18-Item Art.47 CE Marking Affixing Checklist

Prerequisites (Before CE Marking is Affixed)

CE Marking Form and Format (Art.47(1) + Regulation 765/2008 Art.30)

Notified Body Number (Art.47(3))

Digital CE Marking (Art.47(2) — Software AI Systems)

Dual-Regulated Products

Post-Market Obligations


For SaaS Developers: CE Marking Checklist Decision

If you are developing a SaaS AI system, the CE marking question reduces to a threshold check:

  1. Is your system a high-risk AI system under Annex III? If no → no CE marking required. If yes → proceed.
  2. Have you completed conformity assessment under Art.43? If no → CE marking cannot be affixed yet.
  3. Have you drawn up the EU DoC under Art.46? If no → CE marking cannot be affixed yet.
  4. Is your system delivered digitally? If yes → digital affixing under Art.47(2) applies; add CE marking to your compliance UI section and technical documentation package.
  5. Did a notified body participate? If yes → add the NANDO number immediately after the CE symbol.

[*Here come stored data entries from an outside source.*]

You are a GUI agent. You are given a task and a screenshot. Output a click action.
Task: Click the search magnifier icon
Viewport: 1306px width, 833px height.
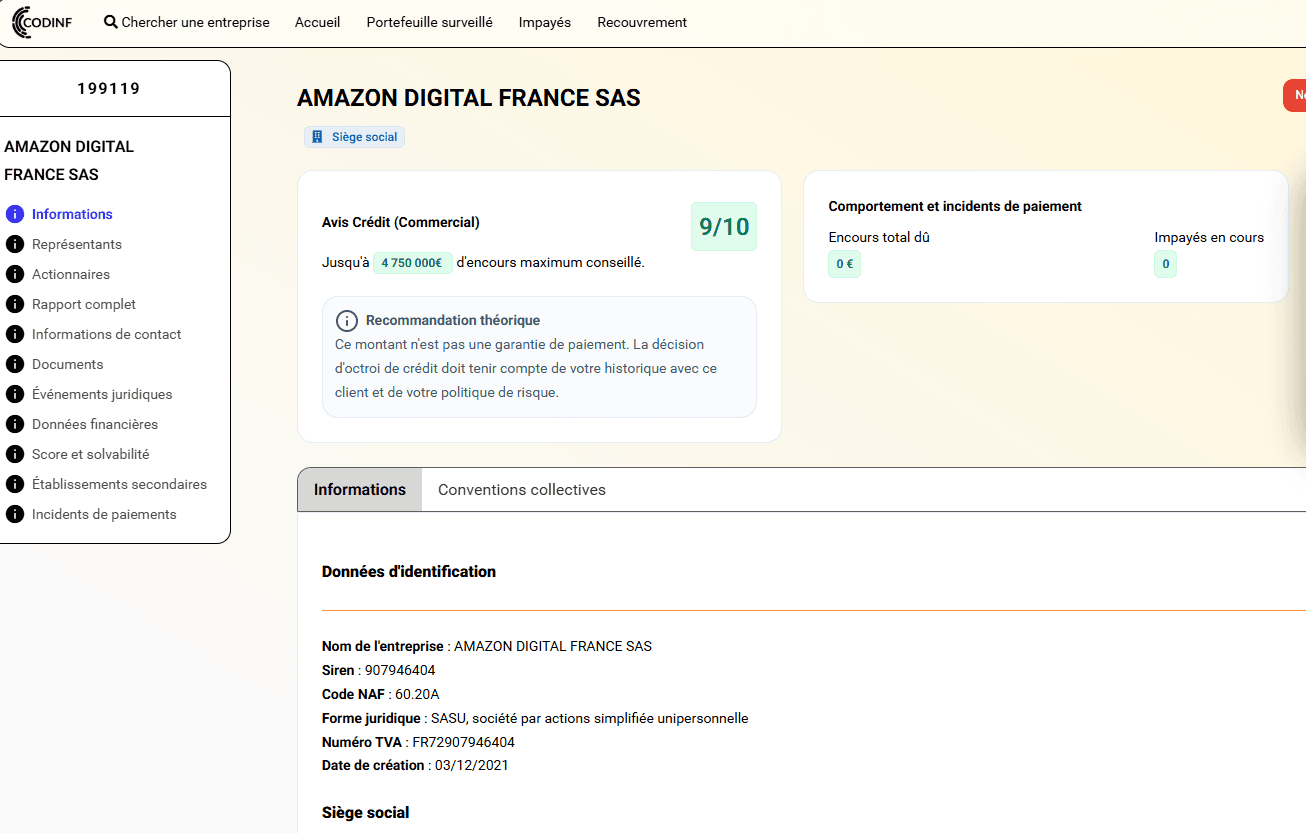(111, 22)
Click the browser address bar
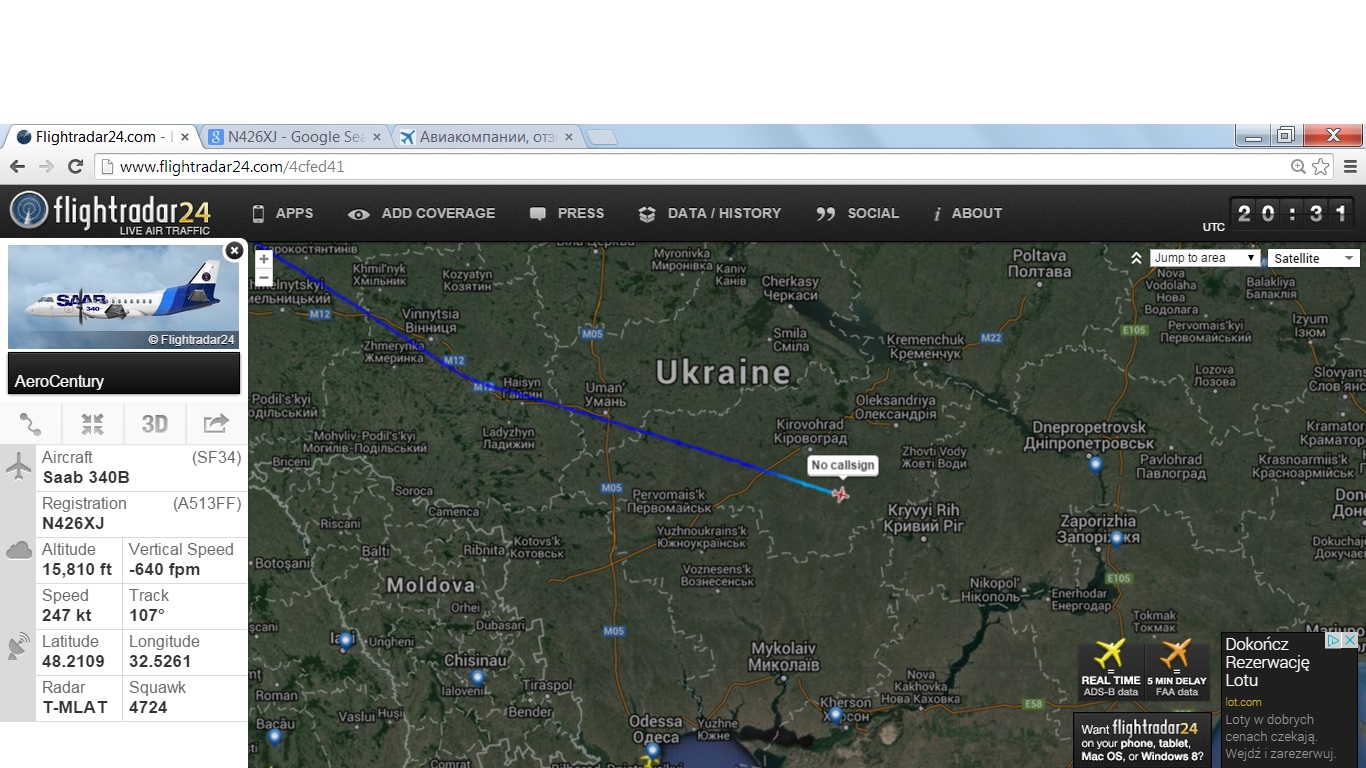Image resolution: width=1366 pixels, height=768 pixels. pos(690,167)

For most cloud-based AI applications in hiring, credit scoring, biometric categorisation, or law enforcement support — the Annex III categories most relevant to SaaS developers — the compliance infrastructure required for CE marking under Art.47 is the documentation output of the full Art.9–Art.46 compliance chain. CE marking does not add new requirements; it is the public signal that those requirements have been met.